* _Текст для разбора_:
==============================

В квартире был необычайный беспорядок. На столе и на полу валялись разные инструменты, стружки, консервные коробки.
- А тут что у вас делается?
- Это мы подзорную трубу делаем, чтобы лучше видеть самолет, - задорно ответил младший сынишка, Лева.
- А убирать кто за вами будет? Мама?
- Мама теперь мало дома бывает: то на работе, то на дежурстве. Она тоже в группе самозащиты.
- То-то сразу видно, что вы тут полные хозяева.
- У нас тоже дел хватает, - говорил с важностью старший сын, Витя, вытирая грязными руками пот со лба. - Видал, во дворе сколько металлолома и бутылок? Это мы, ребята нашего двора, собрали.
- А бутылки зачем?
- Ты, папа, совсем отстал. Бутылки против танков нужны. В каждую бутылку наливают воспламеняющуюся жидкость. Показался танк - бей бутылкой прямо в него, и он загорится.
- А кто вас учил, что зажигательные бомбы можно тушить босыми ногами?
- Этого нам никто не говорил, - наморщил лоб Витя, - но ведь ты знаешь, папа, зажигательная бомба не то, что фугасная, она совсем не страшная. Маленькая, тоненькая. Во-вторых, она не взрывается, а горит медленно с одного конца. Если она попадет в дом, нужно только не психовать, спокойно взять ее за конец, который не горит, сбросить на землю, засыпать песком - и кончено, никакого пожара не будет.

==============================

* _Исходные данные_:

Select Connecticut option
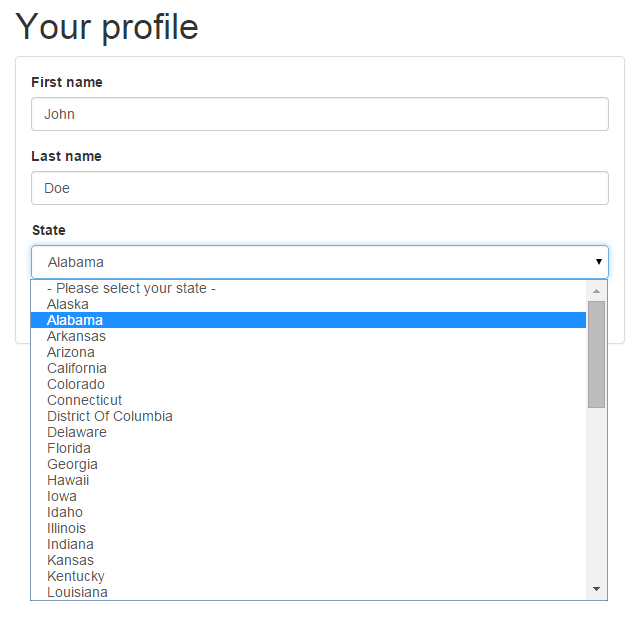[308, 400]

==============================

* _Задания_:
1. Почему, судя по отрывку про Витю и Леву, мама теперь мало бывает дома?
2. Как короче пересказать абзац отрывка про Витю и Леву, начинающийся словами «Этого нам никто не говорил», сохранив его главные факты?
3. Продолжите отрывок про Витю и Леву, начав сразу после последней реплики Вити.

* _Ответы_:
1. Она то на работе, то на дежурстве: мама тоже состоит в группе самозащиты.

2. Витя признаёт, что никто не учил их тушить зажигательные бомбы босыми ногами. Но он считает такую бомбу, в отличие от фугасной, совсем не страшной: она маленькая и тоненькая, не взрывается и медленно горит с одного конца. Если она попадёт в дом, надо не психовать, взять её за негорящий конец, сбросить на землю и засыпать песком, и пожара не будет.

3.
- Удивительно, как это у вас все просто получается! Вам и война, наверное, не страшна?
- Чего же бояться, мы ее еще не видали. Хочется, чтобы фрицы хоть одну бомбу сбросили, а то кажется, что все эти воздушные тревоги зря народ пугают.
Вскоре пришла жена проверить, что с ребятами. Обрадовалась, увидев меня.
- А я все беспокоилась, что с тобой и как ты выберешься из Москвы. Как твои глаза? [16]
Я сказал.
- Плохо, - печально проговорила она. - Нужно сделать все, чтобы уберечь остаток зрения.
- Если слушать врачей, мне нельзя заниматься физическим трудом, нельзя писать и читать, нельзя волноваться. Это значит - нужно ничего не делать.
- Ослепнешь - хуже будет.
- Не ослепну.
В общем, невеселый получился у нас разговор.
Оставаться в бездействии в такое время было невозможно. Ведь я старый большевик и никогда без дела не сидел. По выходе в декабре 1919 года из последнего, деникинского подполья я все годы находился на оперативной работе. В 1936 году из-за болезни почек ЦК ВКП(б) перебросил меня из Сибири в Крым для лечения, но я сразу же начал работать в Крымском обкоме партии. Подготовлял и докладывал на бюро обкома дела исключенных из ВКП(б) партийными комитетами. По характеру работы требовалось много читать и писать. Теперь из-за болезни глаз я не мог больше этим заниматься. Да и хотелось чего-нибудьболее Действенного, более тесно связанного с войной.
По моей просьбе меня перевели на общую инструкторскую работу. Я стал бывать на предприятиях, следил за работой первичных партийных организаций и помогал им перестраиваться на военный лад.
С фронта приходили тревожные вести. Одесса героически защищалась, но немцам удалось захватить Николаев, Херсон и переправиться через Днепр на Левобережную Украину. Фронт быстро приближался к Крыму.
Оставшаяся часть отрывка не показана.